A year after Mr. Foner’s December 2006 Outlook piece on President George W. Bush [“He’s the worst ever”], the Bush recession hit; it wound up pushing what had been our sound, solid economy to the brink of a depression. That aside, Mr. Foner — who in 2011 won the Pulitzer Prize for history — made a close, empirical, context-rich judgment on Bush’s shortcomings vis-à-vis those of the worst who’d gone before. In contrast, Mr. Knott provided a textbook case of begging the question. If he (or anyone) can marshal some exculpatory facts on Mr. Bush’s behalf, I’m all ears. Until then, the more Teflon we pour on a failure who deserves to be remembered as a wrecking ball, the more history will stand poised to (God help us) repeat.
John McQueen, Chantilly
The condemnation of the George W. Bush administration on the part of scholars and the media tells us a great deal about these sources of denunciation and very little about the performance and success of the Bush presidency. The lack of balance and objectivity in academia and the media in the United States in recent decades has virtually eliminated the opportunity for proper understanding of presidential performance.
The misbehavior in the Clinton years is winked at by the liberal establishment, while the statesmanship and economic vibrancy of the Bush years (until the Democrats undermined its stability with the home-loan debacle) are denounced because he was a Republican president.
Fifty years from now, reliable scholarship will paint a much different picture than the biased one being put forward today. Mr. Bush will be ranked alongside other sterling presidents who engendered economic prosperity and was willing to place our military in harm’s way to combat destabilizing forces in the world and to defend the United States at all costs.
Thomas J. Ryan, Bethany Beach, Del.
“Judging George W. Bush: Scholarship or punditry?” seemed to promise a thoughtful piece prompted by the opening of the George W. Bush Presidential Center, home to the new Bush presidential library.

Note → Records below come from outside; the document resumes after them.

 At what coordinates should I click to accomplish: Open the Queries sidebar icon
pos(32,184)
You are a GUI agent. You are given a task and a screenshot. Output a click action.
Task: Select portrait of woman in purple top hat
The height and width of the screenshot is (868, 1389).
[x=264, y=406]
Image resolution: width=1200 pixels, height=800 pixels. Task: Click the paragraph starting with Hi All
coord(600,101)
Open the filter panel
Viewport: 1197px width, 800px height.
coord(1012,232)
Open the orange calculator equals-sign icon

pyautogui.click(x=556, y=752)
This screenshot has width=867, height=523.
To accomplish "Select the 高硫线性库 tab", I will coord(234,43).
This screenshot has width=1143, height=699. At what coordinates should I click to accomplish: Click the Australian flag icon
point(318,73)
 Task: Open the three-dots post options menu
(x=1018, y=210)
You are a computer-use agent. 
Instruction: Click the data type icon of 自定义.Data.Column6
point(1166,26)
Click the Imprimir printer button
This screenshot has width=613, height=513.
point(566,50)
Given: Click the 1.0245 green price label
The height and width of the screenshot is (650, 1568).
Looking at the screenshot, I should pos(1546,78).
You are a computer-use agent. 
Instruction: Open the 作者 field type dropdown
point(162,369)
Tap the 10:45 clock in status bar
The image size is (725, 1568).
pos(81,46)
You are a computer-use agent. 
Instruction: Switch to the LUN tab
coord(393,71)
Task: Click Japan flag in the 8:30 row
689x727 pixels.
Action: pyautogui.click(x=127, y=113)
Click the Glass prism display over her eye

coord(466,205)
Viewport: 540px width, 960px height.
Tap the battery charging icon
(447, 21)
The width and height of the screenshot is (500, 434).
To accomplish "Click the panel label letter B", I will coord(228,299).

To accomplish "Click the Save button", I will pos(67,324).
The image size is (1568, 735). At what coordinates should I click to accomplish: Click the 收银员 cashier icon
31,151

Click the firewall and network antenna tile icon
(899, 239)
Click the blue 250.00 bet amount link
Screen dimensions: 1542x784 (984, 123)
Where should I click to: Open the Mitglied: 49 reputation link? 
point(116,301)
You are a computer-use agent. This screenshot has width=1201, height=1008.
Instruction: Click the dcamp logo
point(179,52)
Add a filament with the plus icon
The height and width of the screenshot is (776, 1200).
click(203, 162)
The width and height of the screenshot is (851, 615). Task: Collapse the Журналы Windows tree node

Instead we read a simple criticism of historians who criticized Mr. Bush. It is true, of course, that historians’ methods and the passage of time are useful in assessing a presidency. Nevertheless, it still is okay — even for historians and everyone else who aspire to objectivity — to criticize, within boundaries, poor leadership when it reveals itself.
It would have been far more interesting to read about scholarship vs. punditry at the Bush center, or perhaps an attempt to provide an evidence-based positive portrayal of the Bush presidency.